Ray Saintonge wrote:
Neil Harris wrote:
Phroziac wrote:
No way would we fit in the 30 volumes of Britannica for this hypothetical print release! Anyway, what if we had a feature in the Wikipedia 1.0 idea, where we could rate how useful the inclusion of an article in a print version would be. This would allow anyone making a print version, be it the foundation, or someone else, to trim wikipedia easier. Certainly you could do it by hand, but eek. that's huge. With our current database dumps, it would already not be unreasonable to make a script to automatically remove articles with stub tags in them. Obviously these would be worthless in a print version.
In my opinion, an article ranking system would be an ideal way to start collecting data for trying to place articles in rank order for inclusion in a fixed amount of space.
One interesting possibility is, in addition to user rankings, using the number of times the article's title is mentioned on the web -- the Google test -- as an extra input to any hypothetical ranking system.
The thing to remember if a ranking system is used is that it is a tool rather than a solution. It can point to problem articles that need work. We don't need to be limited to a single algorithm for evaluating an article. The Google test can be added, but so can others too.
Ec
That's right. The _gold standard_ for article assessment is peer review; the next best is based on manual ranking by a sufficiently large and well-distributed group of users; the next best is based on carefully-chosen algorithms which blend together machine-generated statistics and human-generated statistics.

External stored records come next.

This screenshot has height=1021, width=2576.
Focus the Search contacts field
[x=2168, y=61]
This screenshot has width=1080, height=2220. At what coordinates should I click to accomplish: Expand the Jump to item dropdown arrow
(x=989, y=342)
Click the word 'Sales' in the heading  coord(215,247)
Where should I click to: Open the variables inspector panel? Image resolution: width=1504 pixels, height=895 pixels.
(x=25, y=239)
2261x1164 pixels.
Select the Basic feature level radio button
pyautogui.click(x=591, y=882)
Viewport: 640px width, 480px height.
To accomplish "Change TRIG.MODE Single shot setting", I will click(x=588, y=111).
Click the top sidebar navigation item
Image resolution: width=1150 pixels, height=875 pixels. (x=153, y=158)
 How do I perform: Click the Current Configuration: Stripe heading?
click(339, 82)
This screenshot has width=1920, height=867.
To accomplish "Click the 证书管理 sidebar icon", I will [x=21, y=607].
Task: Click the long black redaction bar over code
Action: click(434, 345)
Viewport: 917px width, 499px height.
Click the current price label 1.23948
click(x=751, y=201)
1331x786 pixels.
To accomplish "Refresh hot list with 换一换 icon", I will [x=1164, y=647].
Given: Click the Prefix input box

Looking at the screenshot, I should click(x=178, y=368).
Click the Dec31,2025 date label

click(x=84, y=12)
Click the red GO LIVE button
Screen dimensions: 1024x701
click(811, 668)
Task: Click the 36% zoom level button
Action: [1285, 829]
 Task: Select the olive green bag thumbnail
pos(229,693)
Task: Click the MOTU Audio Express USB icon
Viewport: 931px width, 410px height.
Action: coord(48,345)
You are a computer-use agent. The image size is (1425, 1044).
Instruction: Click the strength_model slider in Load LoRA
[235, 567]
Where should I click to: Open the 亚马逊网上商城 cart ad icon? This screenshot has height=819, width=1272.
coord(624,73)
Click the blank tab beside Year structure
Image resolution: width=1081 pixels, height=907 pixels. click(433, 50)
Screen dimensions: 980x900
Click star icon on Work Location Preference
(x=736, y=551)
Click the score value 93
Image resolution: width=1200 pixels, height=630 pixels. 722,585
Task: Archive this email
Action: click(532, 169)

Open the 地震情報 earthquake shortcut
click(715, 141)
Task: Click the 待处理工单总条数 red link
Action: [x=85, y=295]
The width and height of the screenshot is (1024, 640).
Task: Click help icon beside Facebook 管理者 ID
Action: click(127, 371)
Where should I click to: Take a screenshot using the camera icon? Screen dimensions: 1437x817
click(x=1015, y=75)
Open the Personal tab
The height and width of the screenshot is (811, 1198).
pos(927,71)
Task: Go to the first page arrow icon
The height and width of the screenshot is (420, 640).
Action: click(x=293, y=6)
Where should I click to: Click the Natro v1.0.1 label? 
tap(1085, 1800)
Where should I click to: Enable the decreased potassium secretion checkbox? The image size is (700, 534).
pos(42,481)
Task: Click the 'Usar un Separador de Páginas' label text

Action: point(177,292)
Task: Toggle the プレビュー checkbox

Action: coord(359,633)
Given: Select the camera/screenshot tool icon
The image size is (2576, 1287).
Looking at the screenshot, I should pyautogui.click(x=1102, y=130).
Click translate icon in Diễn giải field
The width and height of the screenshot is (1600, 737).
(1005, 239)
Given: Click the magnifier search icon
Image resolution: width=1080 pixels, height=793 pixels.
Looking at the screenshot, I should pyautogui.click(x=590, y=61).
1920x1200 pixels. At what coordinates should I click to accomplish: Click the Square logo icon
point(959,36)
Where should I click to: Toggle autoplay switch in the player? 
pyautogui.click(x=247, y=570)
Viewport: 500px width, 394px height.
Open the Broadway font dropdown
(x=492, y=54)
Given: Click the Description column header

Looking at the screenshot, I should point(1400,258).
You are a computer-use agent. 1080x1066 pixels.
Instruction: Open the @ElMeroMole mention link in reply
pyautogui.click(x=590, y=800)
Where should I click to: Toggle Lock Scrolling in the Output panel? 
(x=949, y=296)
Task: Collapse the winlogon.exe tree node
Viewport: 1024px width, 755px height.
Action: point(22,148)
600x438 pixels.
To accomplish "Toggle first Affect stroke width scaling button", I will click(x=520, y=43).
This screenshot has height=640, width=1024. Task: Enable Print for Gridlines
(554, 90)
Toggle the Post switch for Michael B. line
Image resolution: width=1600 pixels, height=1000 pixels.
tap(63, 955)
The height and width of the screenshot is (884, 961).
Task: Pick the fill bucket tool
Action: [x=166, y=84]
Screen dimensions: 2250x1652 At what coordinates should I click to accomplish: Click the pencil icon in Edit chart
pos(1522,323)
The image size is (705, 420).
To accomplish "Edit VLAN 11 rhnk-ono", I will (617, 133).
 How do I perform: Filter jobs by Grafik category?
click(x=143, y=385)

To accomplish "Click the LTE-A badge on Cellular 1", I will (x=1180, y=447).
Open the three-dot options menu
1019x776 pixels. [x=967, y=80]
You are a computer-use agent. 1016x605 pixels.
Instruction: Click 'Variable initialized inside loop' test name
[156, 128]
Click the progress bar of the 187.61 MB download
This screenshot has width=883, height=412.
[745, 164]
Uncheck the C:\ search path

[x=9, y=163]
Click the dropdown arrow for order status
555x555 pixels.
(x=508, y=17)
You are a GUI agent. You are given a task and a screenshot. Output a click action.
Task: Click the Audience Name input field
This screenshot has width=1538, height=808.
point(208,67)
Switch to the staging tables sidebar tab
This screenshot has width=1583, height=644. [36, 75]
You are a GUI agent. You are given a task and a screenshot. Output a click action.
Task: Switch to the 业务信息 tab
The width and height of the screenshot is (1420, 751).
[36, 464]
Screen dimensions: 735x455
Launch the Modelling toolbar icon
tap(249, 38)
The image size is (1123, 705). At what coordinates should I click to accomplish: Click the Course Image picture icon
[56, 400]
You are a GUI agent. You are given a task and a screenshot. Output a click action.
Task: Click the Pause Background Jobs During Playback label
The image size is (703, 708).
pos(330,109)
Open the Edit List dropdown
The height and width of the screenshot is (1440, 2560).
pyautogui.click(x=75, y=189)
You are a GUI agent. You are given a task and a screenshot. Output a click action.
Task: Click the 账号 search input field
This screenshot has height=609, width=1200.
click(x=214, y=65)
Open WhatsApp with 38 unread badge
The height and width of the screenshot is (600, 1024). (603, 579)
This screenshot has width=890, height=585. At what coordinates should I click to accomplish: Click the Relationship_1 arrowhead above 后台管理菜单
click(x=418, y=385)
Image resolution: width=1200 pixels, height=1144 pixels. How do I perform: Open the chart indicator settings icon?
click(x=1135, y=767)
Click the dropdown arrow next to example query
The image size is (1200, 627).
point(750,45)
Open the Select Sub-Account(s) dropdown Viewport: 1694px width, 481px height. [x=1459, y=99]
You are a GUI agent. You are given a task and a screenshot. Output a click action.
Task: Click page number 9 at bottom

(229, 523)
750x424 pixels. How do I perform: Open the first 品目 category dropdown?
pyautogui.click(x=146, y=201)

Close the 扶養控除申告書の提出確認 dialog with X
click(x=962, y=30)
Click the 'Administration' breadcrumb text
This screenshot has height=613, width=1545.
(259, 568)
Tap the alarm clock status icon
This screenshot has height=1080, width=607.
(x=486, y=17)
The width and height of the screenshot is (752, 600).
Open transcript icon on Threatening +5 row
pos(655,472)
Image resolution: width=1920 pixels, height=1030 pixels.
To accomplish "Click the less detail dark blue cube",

Given that we have 750,000+ articles in the English-language Wikipedia alone, it is likely to take some time for reasonable amounts of votes to be accumulated for all articles. According to my earlier calculation, if we wanted to trim en: Wikipedia into 32 volumes, we would need to keep out five out of six articles. (We could keep Wikilinks in, thinly underlined with page/volume references in the margin, for those in the print version, and say dotted underlines for those which exist online but are not in the print version, to let people know there is an online article on that topic).
This raises the possibility of using machine-generated statistics to act as a proxy for manual review where it is not yet available. Given a sufficient number of human-rated articles, and a sufficient number of machine-generated statistics for articles, we could use machine learning (a.k.a function approximation) algorithms to attempt to predict the scores of as-yet-unranked articles. This could then be used as a "force multiplier" for human-based ranking, to rank articles which have not yet received sufficient human rankings to be statistically significant.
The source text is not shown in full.